[Saved entries]
◇ ◇ ◇ ◇ ◇

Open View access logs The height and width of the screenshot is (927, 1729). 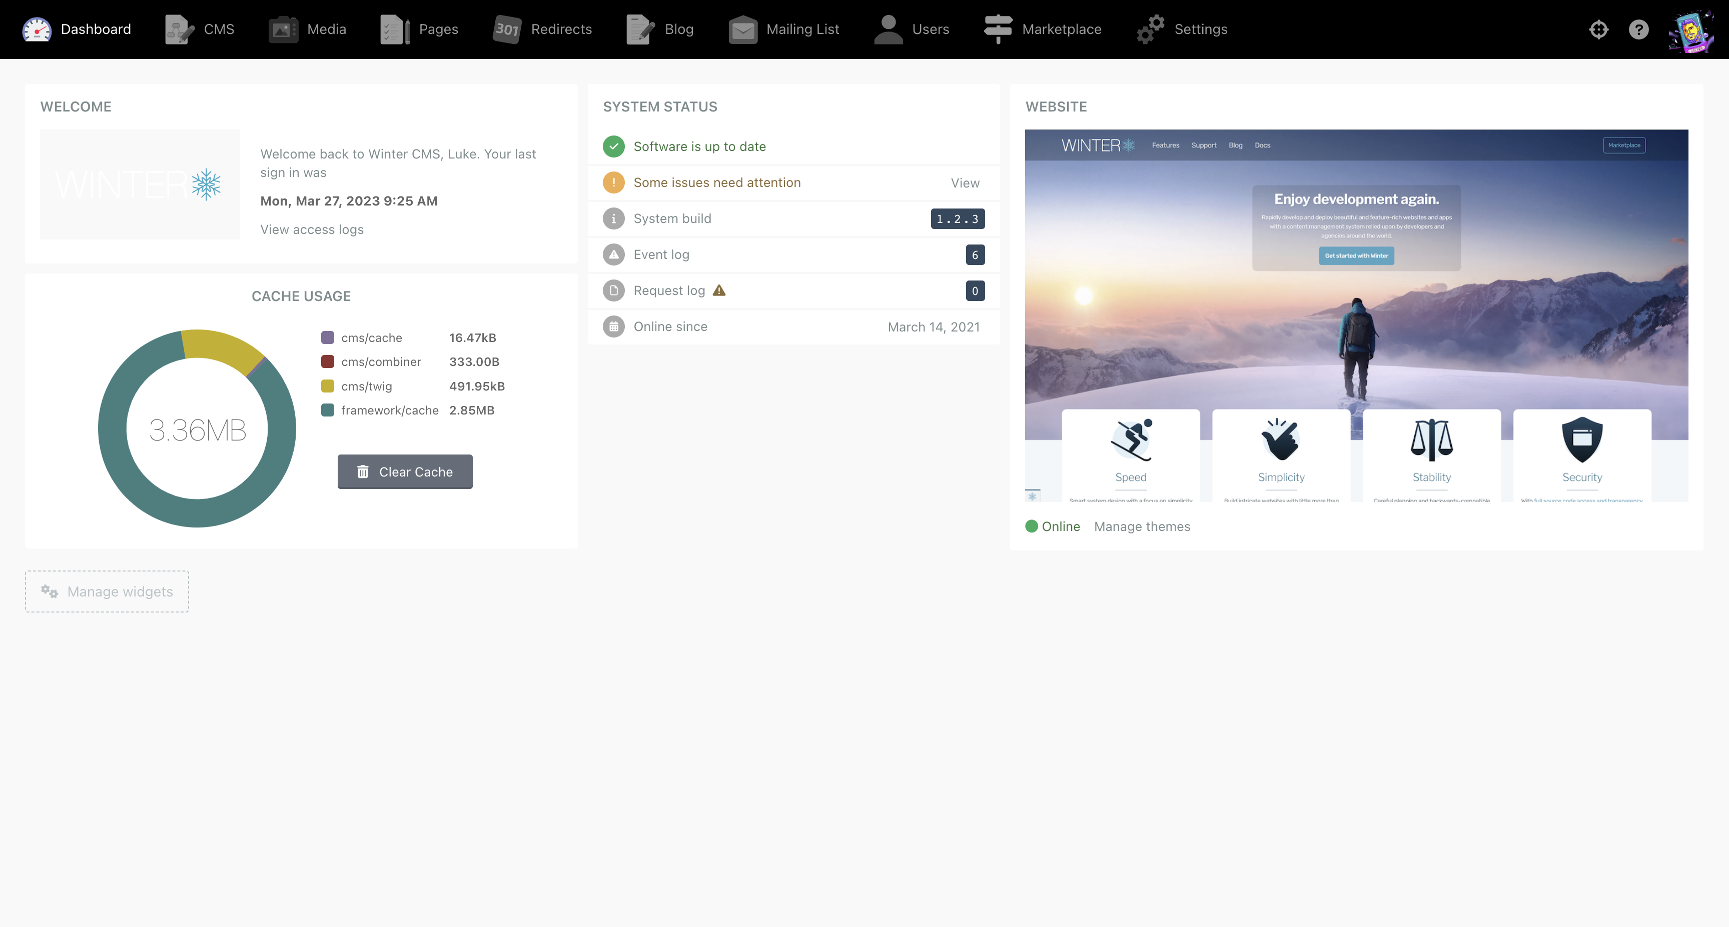[x=311, y=229]
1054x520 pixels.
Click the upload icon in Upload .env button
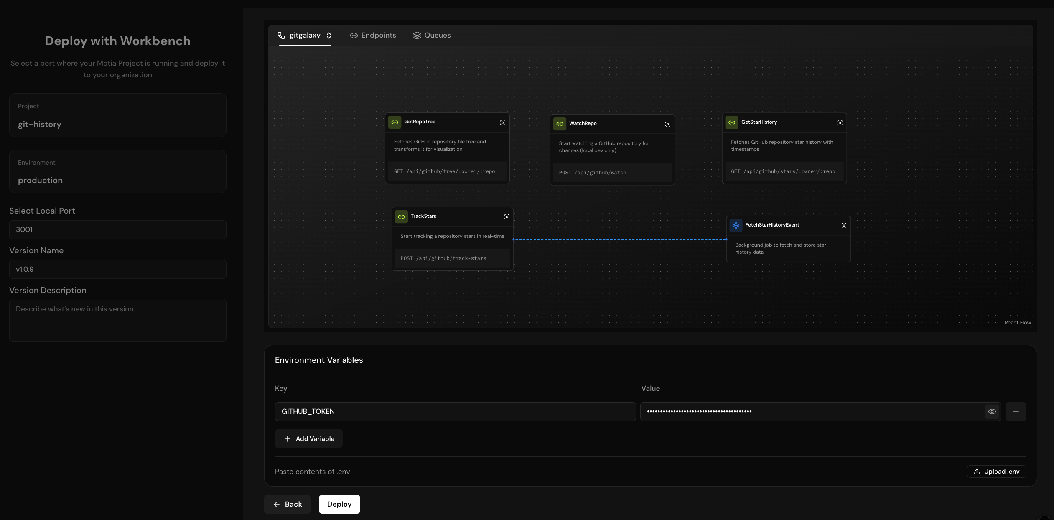[977, 472]
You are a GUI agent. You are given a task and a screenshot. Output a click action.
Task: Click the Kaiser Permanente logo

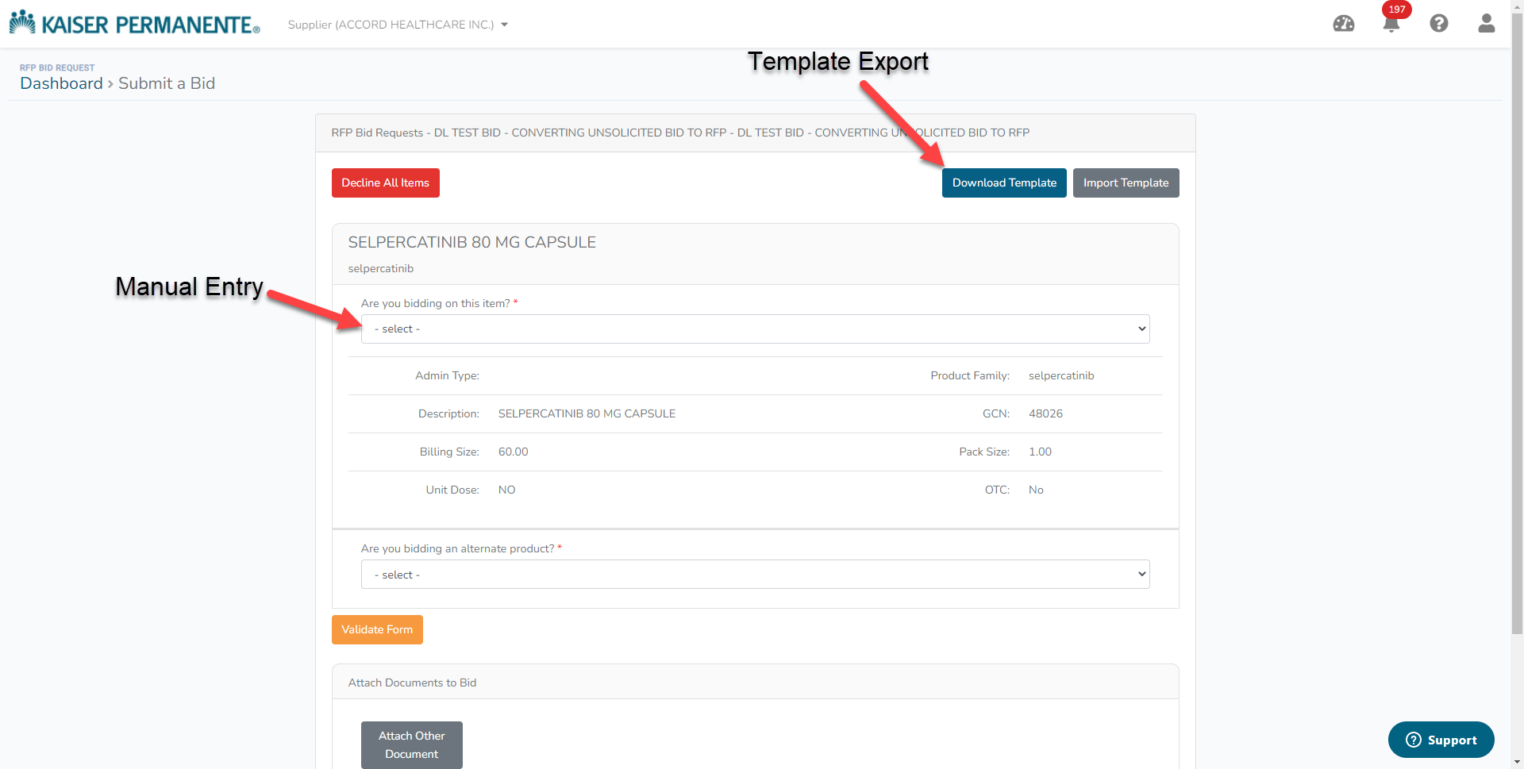[x=133, y=21]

◇ ◇ ◇ ◇ ◇

EXERCISE:
Copy the entries above exactly from the line with "1054x520 pixels." down to their last line, both ends included. Do not copy any pictures.

ANSWER BOX:
1054x520 pixels.
Click the upload icon in Upload .env button
[977, 472]
You are a GUI agent. You are given a task and a screenshot. Output a click action.
Task: Click the Kaiser Permanente logo

[x=133, y=21]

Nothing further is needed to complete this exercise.